Deborah Eisenberg, from "The Art of Fiction No. 218" in The Paris Review:
Perhaps I should be more suspicious of my belief that there is inherent value in literature. It could be pure, self-serving, soft-brained romanticism, the belief that probing the most delicate and subtle areas of the mind by, say, listening to music or reading will develop what is human in you. There are abundant examples of reactionary, loony, virulently prejudiced artists and art lovers, so one can hardly insist that art is definitively good for the brain. But I believe that a lack of art is really bad for the brain. Art itself is inherently subversive. It's destabilizing. It undermines, rather than reinforces, what you already know and what you already think. It is the opposite of propaganda. It ventures into distant ambiguities, it dismantles the received in your brain and expands and refines what you can experience.
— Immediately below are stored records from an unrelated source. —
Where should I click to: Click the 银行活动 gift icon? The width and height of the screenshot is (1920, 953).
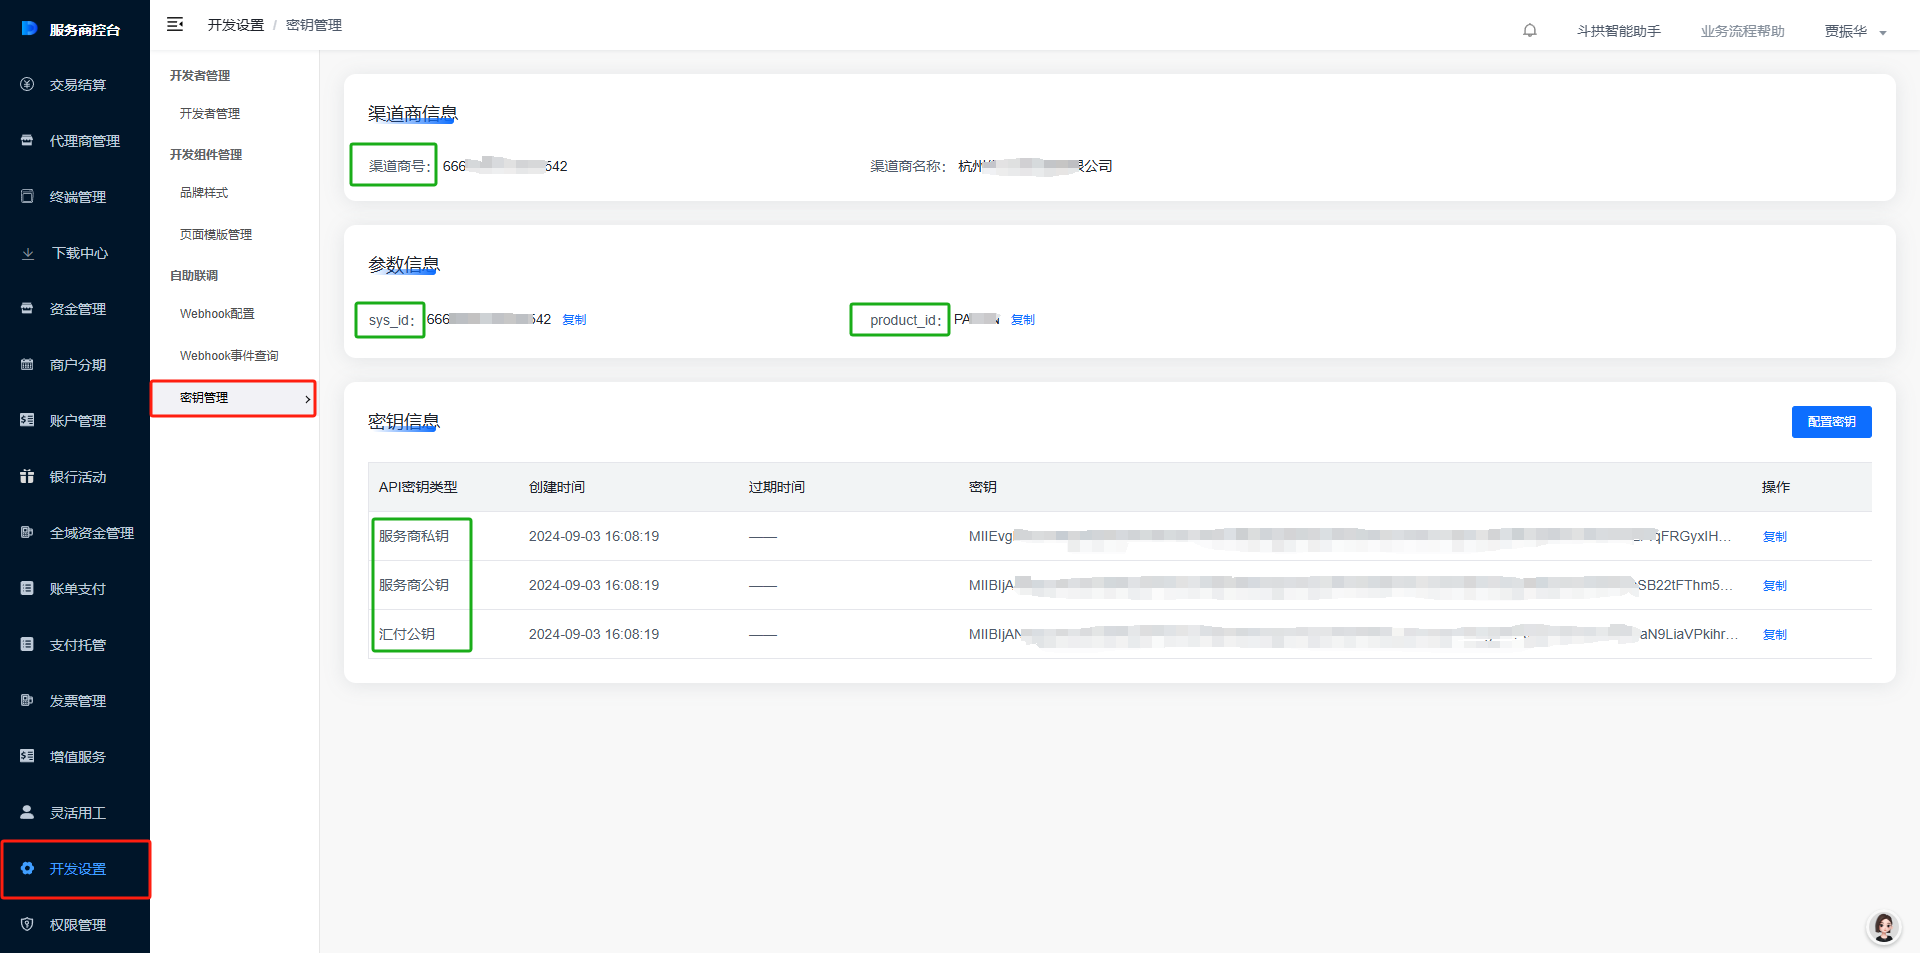click(x=27, y=477)
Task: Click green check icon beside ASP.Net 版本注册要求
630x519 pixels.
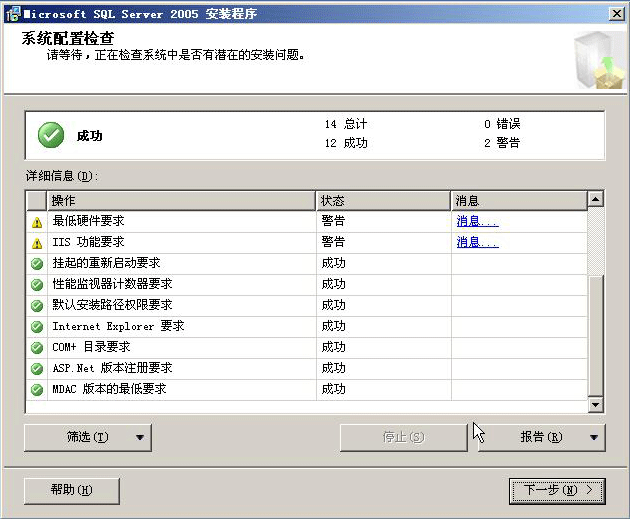Action: [x=37, y=369]
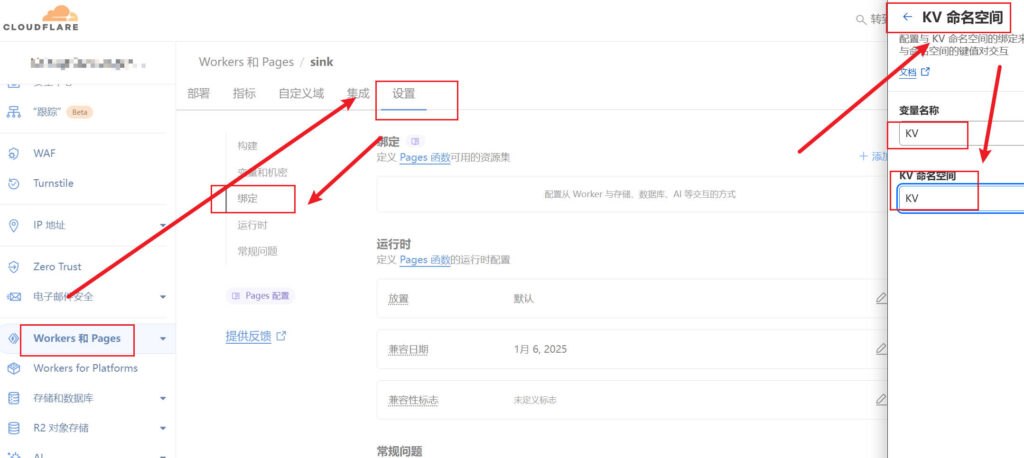The image size is (1024, 458).
Task: Click the Cloudflare logo
Action: point(40,18)
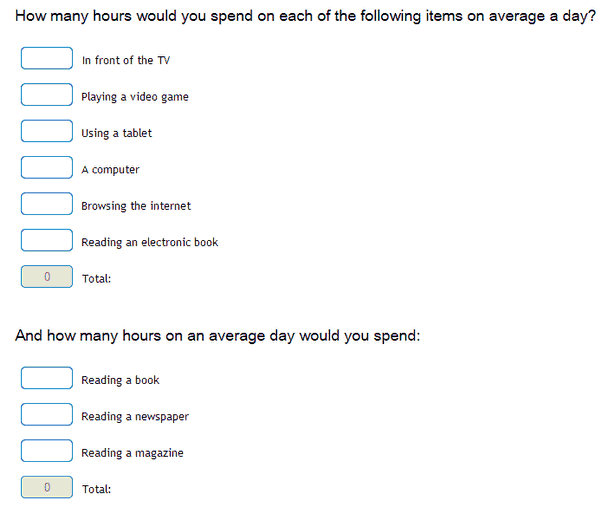Click the 'In front of the TV' label
Screen dimensions: 608x514
pos(126,60)
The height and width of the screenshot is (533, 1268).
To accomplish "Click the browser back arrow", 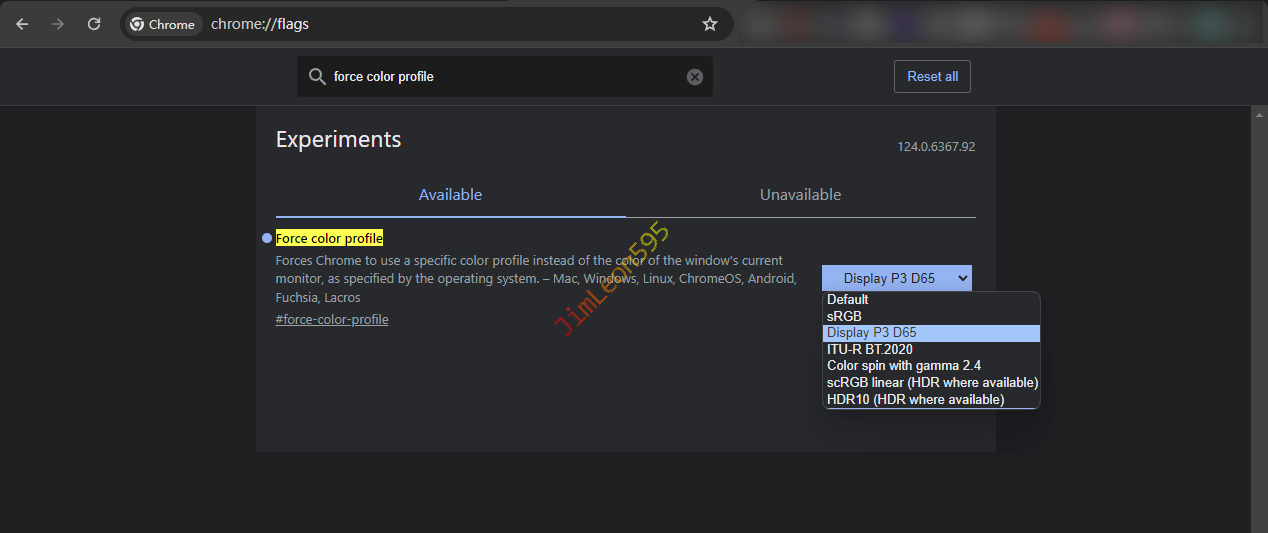I will pyautogui.click(x=22, y=24).
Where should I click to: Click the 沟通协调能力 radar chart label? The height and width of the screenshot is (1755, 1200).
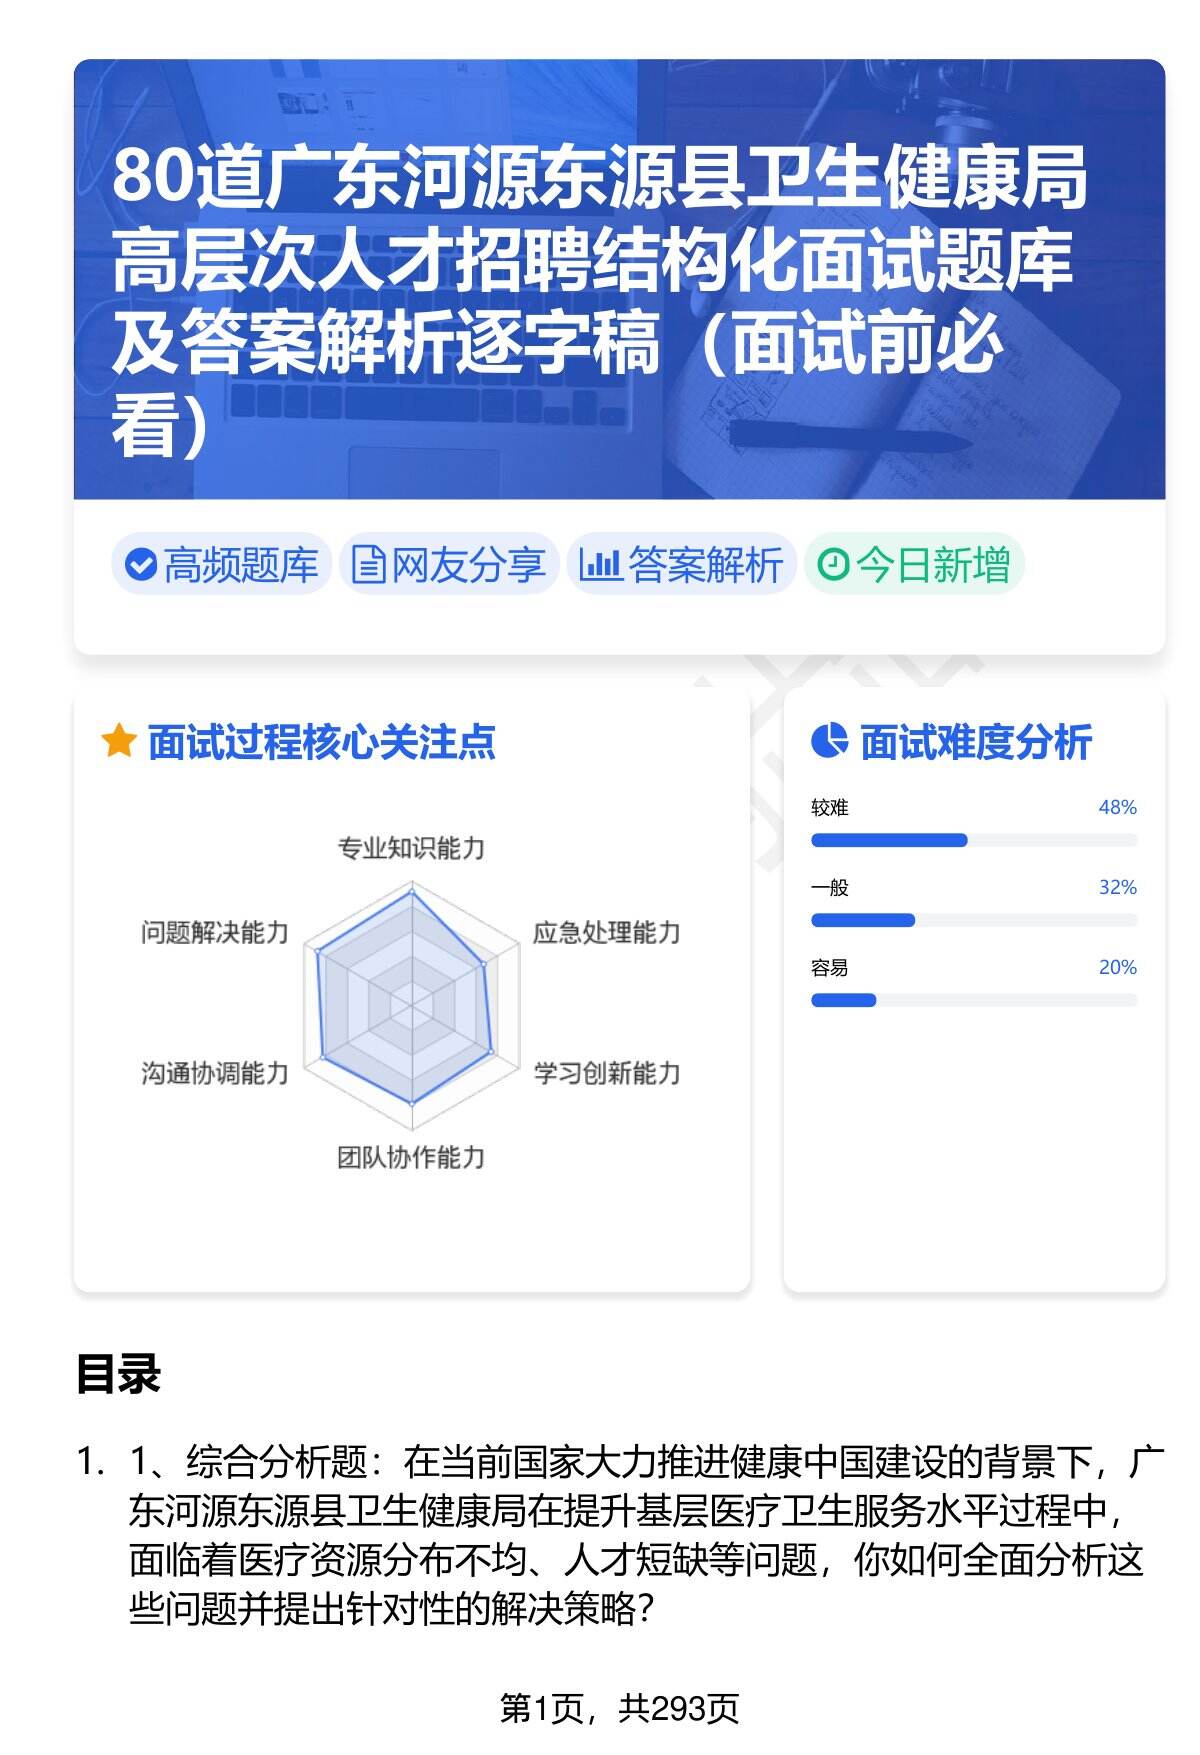[x=215, y=1074]
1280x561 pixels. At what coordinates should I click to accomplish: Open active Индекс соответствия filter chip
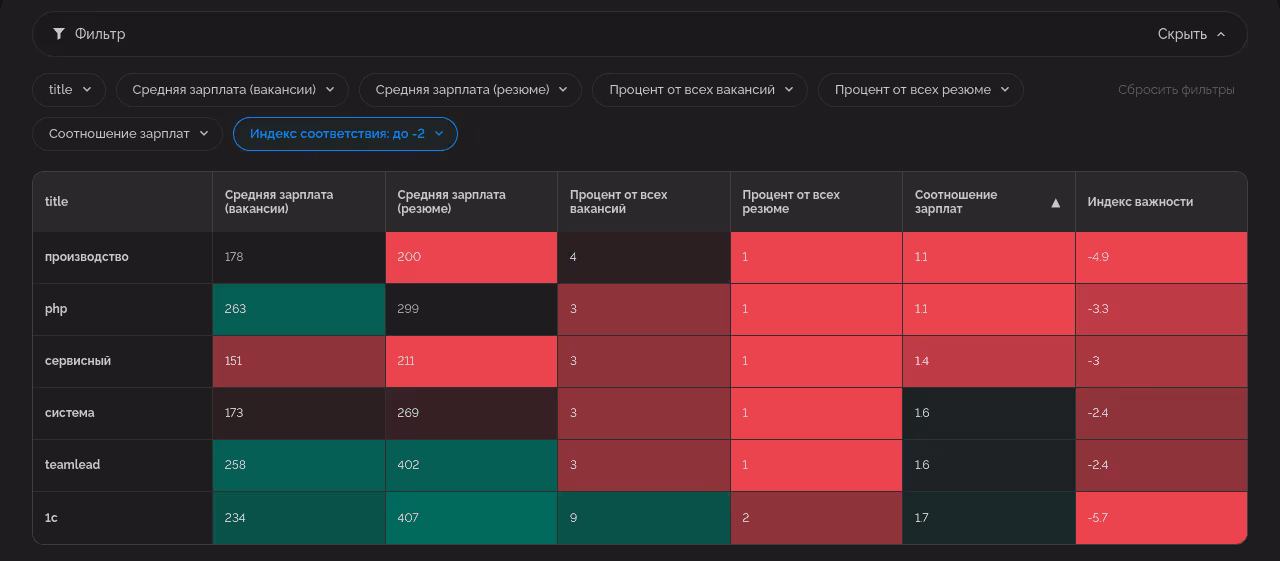(345, 134)
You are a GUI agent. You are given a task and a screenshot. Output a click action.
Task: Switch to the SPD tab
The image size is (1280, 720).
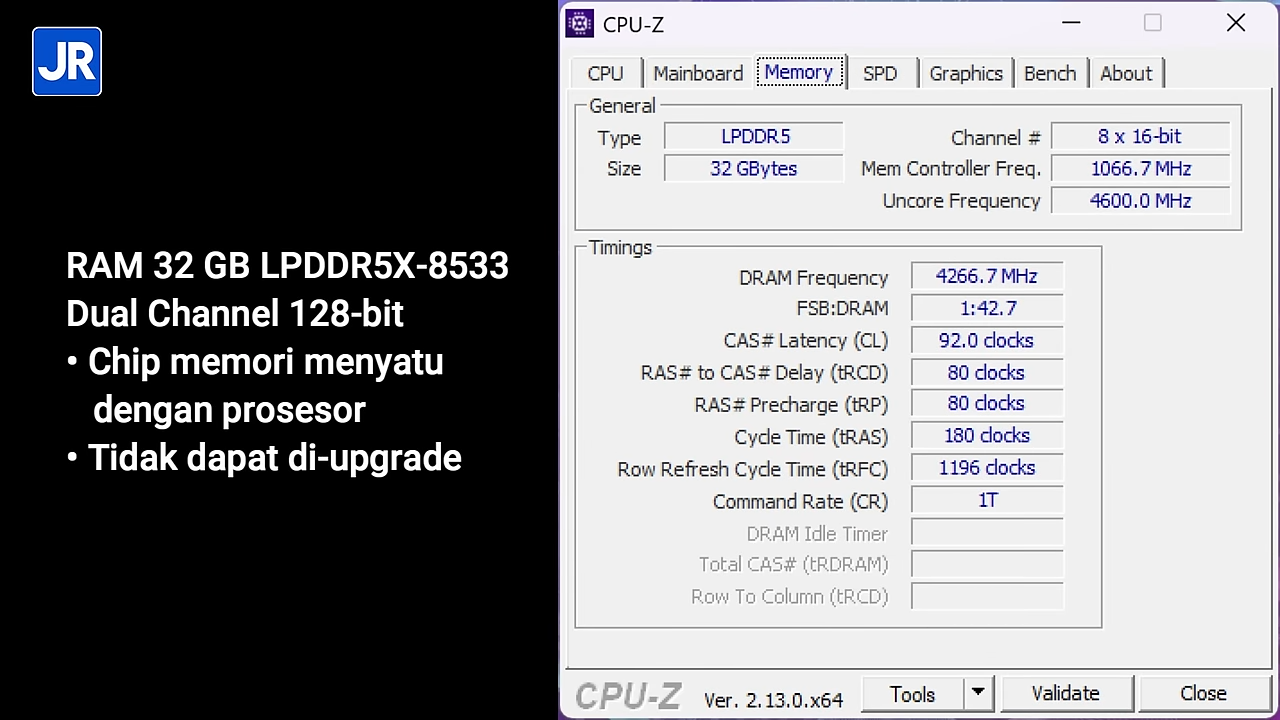[x=880, y=73]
The harm Eisenberg refers to, from the lack of art, is like the lack of an essential nutrient, a vitamin or mineral. That which knocks your perspective, your received narrative, your continous rewrite of the story of your world into a veer away from the seductive comfort of obedience is essential. Those who make art do the work of providing the tools for this useful derangement. By the very act of attending to art, you subvert the status quo, and the status quo never has your wellbeing in mind. Art forces a perturbation in the gravitational force of power. These perturbations are tiny, but they create space for free minds to live and work.